Andrei Kravchuk, Russia, 2005 (8.4*)
Based on a true story, you might call this a realistic, modern version of Oliver Twist. The story is about Russian orphans, and this centers on a six-year old boy named Vanya, realistically portrayed by Kolya Spiridonov. The title comes from his nickname, given after a visiting Italian couple decides to adopt him, and he then awaits the two months of bureaucratic paper shuffling. He becomes the envy of most of the others because few will be adopted, and almost none go to warm climates like the Mediterranean.
The orphans go out daily and make pocket change however they can, with some of the teenage girls prostituting themselves. At night, they pool their money in a common fund, and discuss their dreams of a better life. Some simply want to be adopted, but most would like to find their birth mothers. The adults here are mostly shown as alcoholics and mercenaries, though most truly wish a better life for all the kids.

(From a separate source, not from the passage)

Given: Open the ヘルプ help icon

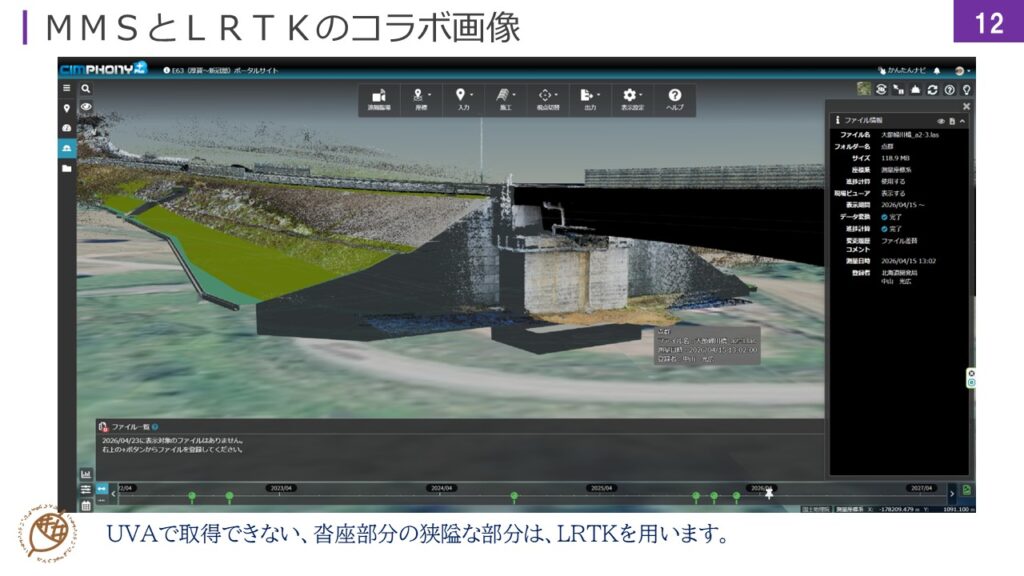Looking at the screenshot, I should (x=675, y=95).
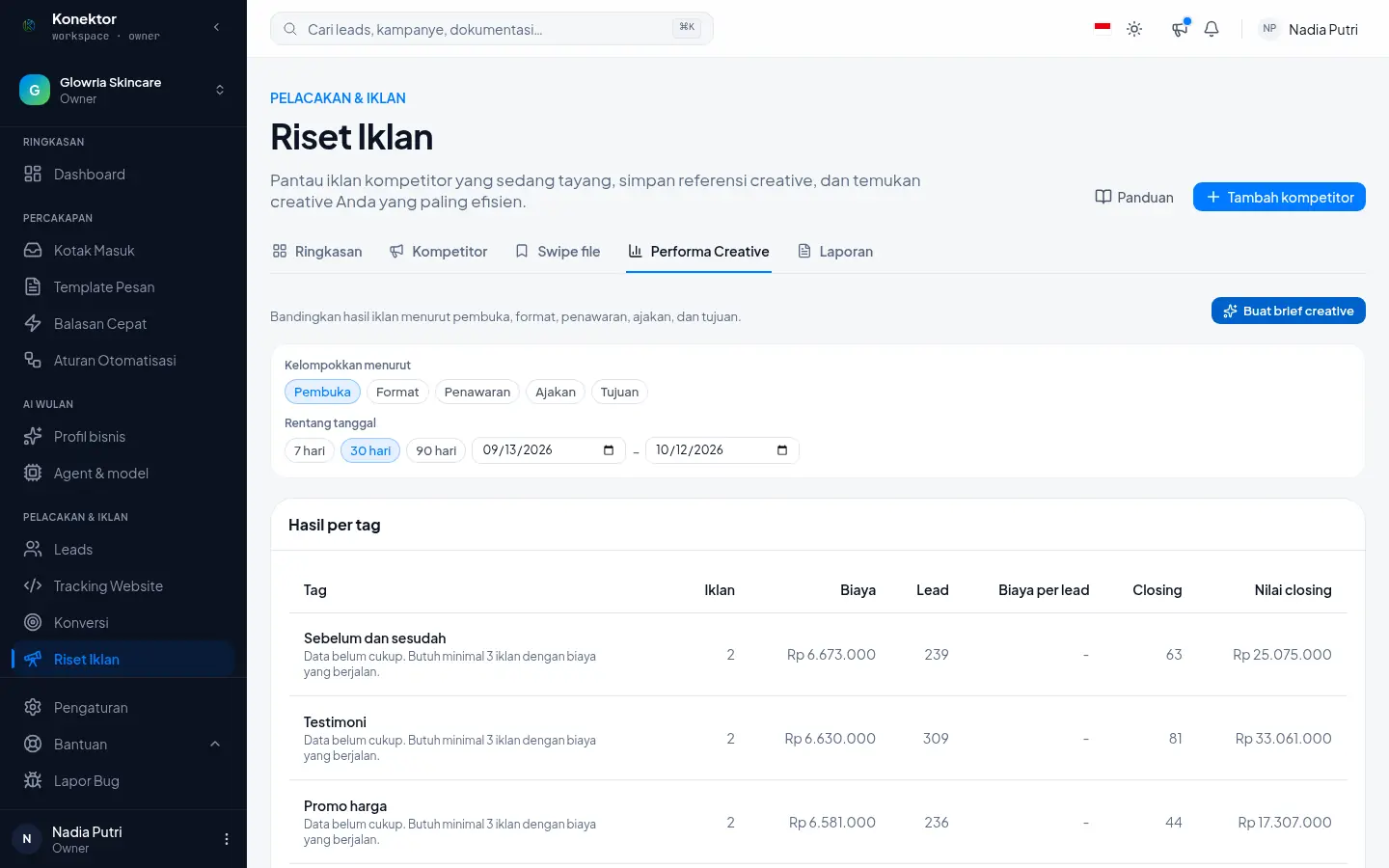
Task: Click the Tambah kompetitor button
Action: 1279,197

This is a harsh reality, yet a story filled with optimism and simple pleasures, when an ice cream or chocolate candy can literally make someone's day. Spiridonov has done a remarkable job with both casting and directing non-professional actors. You probably will not find a more realistic look at modern orphans, and along with Mira Nair's Salaam Bombay, one of the best post-Dickensian orphan tales.